Te lezen tekst →

——————————

| |
| |
| |
Joop Dirksen
Over smaak en smaakontwikkeling
‘Over smaak valt niet te twisten’ is een uitdrukking met hoge stoplap-waarde; wie het oneens is met een ander bij de beoordeling van een kunstwerk, en het niet op een vechtpartij of langdurige gebrouilleerdheid wil laten aankomen, vluchte in deze tekst.
Dat er niet te twisten zou zijn over smaak laat evenwel onverkort dat er niet heel veel te zeggen valt over wat iemand mooi vindt of niet, wat de een aanspreekt of de ander koud laat. Het hele tekstervaringsonderwijs steunt op het uitgangspunt van de individuele verschillen in beleving van een tekst, en het gaat er dus van uit dat de deelnemers aan dat onderwijs - de leraar en de leerlingen - elkaar zo concreet en nauwkeurig mogelijk kunnen aangeven wat hun ervaringen zijn met een tekst, in hoeverre en waardoor een tekst bij hen ‘in de smaak valt’.
In de Tweede Fase verschuift de nadruk van het product naar het proces; dat wil zeggen dat de ontwikkelingsgang en het vormingsproces belangrijk worden; in de verschillende dossiers die de leerling gaat aanleggen, moeten die processen te volgen zijn.
Welnu, literaire, en culturele en kunstzinnige vorming hebben natuurlijk erg veel te maken met het verschijnsel smaak.
Vandaar deze voorzichtige bespiegeling over smaak en smaakontwikkeling; ongetwijfeld zullen hier gedachten ontwikkeld en opmerkingen worden geplaatst, die niet bij elke lezer in de smaak vallen; over deze bijdrage twiste men hier vrijelijk!
| |
Een psycho-analytische benadering
Al ons gedrag - ik parafraseer een gedeelte uit Norman Hollands The Brain of Robert Frost (New York 1988) en Holland heeft het uit de neurofysiologie, bijv. van John Z. Young: Programs of the Brain (New York 1978) - is te beschrijven als een feed back-proces. Door een bepaalde gedraging gaat de mens op een specifieke manier tegen de werkelijkheid aankijken; hij toetst zijn waarneming aan de norm die hij er op dit gebied op nahoudt en, afhankelijk van de uitkomst van die toetsing, gedraagt hij zich weer op een bepaalde manier. Zijn norm is uiteindelijk gebaseerd op zijn identiteitsthema, de onveranderlijke, strikt individuele kern van zijn persoonlijkheid, gevormd in de allervroegste jaren van zijn leven.

——————————

Verzamelde gegevens →
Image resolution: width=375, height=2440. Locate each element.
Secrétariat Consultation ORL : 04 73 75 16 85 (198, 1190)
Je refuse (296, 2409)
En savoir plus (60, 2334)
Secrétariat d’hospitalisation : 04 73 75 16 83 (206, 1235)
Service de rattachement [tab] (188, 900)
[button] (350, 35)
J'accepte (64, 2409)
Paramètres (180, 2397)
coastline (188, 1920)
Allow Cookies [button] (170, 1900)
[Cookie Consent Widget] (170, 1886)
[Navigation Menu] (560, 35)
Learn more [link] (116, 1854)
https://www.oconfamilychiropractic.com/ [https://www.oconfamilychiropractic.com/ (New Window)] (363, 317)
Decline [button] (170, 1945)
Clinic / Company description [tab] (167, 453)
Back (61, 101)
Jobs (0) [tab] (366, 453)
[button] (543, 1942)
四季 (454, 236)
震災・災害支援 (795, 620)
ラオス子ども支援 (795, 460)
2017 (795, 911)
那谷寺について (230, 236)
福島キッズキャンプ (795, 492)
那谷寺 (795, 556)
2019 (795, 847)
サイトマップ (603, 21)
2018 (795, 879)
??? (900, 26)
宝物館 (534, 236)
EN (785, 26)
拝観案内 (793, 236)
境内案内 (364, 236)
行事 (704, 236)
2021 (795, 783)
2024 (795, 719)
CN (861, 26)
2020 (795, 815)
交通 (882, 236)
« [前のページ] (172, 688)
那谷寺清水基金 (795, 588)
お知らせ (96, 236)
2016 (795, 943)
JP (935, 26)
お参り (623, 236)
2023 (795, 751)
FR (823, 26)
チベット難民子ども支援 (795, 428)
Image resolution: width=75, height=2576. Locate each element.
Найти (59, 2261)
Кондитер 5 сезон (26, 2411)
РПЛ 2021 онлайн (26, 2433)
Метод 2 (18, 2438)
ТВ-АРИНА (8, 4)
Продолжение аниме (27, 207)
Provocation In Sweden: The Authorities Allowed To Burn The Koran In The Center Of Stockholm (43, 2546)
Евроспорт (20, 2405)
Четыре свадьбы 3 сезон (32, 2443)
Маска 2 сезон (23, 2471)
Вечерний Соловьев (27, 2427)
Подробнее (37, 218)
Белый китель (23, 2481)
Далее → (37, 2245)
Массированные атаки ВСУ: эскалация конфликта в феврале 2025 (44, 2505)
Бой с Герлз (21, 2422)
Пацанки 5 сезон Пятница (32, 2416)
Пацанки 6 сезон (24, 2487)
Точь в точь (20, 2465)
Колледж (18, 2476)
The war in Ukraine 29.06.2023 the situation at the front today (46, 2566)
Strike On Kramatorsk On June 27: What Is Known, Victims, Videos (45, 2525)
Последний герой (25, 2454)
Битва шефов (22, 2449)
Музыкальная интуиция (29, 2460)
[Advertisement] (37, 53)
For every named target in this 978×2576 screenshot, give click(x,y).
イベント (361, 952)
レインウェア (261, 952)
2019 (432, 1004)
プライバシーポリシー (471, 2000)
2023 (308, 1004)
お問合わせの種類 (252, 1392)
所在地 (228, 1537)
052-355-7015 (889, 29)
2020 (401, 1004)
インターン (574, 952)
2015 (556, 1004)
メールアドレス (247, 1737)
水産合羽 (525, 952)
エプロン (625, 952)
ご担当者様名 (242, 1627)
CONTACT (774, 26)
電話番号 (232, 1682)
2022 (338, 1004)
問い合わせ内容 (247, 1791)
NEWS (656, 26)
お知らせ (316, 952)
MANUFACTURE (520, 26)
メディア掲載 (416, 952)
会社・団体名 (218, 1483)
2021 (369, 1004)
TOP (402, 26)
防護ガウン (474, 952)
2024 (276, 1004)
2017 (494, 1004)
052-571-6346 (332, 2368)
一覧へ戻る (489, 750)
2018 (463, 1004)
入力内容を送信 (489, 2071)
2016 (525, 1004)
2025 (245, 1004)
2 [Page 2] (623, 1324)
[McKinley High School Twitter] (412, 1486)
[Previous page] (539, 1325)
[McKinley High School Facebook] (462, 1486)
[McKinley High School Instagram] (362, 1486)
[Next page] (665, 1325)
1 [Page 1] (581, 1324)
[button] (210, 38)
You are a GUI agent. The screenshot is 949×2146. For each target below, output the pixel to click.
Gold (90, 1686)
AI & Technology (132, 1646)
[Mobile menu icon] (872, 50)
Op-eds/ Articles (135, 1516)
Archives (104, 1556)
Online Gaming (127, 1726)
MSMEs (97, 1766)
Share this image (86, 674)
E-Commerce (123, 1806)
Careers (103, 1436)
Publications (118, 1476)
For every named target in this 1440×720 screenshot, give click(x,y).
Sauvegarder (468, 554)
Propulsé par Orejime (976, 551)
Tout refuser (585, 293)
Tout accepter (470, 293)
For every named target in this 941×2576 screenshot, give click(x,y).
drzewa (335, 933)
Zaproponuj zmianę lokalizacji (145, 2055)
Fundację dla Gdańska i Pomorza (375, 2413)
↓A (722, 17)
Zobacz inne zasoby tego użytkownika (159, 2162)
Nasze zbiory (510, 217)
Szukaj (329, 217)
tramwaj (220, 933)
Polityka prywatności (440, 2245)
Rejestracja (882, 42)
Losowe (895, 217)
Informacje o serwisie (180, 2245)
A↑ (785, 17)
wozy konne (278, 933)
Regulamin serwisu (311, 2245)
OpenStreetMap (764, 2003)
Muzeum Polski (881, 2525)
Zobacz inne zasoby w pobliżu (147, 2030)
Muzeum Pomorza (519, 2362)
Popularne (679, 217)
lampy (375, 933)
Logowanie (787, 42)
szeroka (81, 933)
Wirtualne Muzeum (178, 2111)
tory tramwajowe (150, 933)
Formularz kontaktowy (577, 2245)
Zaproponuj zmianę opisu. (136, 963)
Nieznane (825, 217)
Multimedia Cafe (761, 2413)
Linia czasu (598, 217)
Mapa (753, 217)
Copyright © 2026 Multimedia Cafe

——————————

Wat wordt verwacht → Pak de tekst over smaak en smaakontwikkeling weer op na de laatste zin en schrijf hem verder.

Resultaat van opdracht →
Ook bij het lezen van literatuur of het omgaan met andere kunstvormen worden de waarneming en het gedrag (al of niet waarderen van en dus doorgaan met het gebodene) ‘gemeten’ aan de norm van het identiteitsthema.
Van jongsaf aan moet het individu een evenwicht vinden tussen zijn driften en de eis van zijn omgeving om die driften (met name de agressieve en sexuele) te beteugelen. Hij strijdt niet alleen tegen allerlei impulsen, maar ook tegen de schuldgevoelens over de impulsen die hij koestert. Hij moet voortdurend keuzes maken, die andere, ook aantrekkelijke keuzemogelijkheden
| |
| |
uitsluiten. ‘Zijn sterfelijkheid, én de onmogelijkheid om af te rekenen met de om hem heen spokende verdrongen verlangens maken hem tot een “baby, bang in het donker”’ (Fr. Crews in: Psychoanalysis and literary process). Maar hij moet zich voortdurend ‘volwassen’ gedragen.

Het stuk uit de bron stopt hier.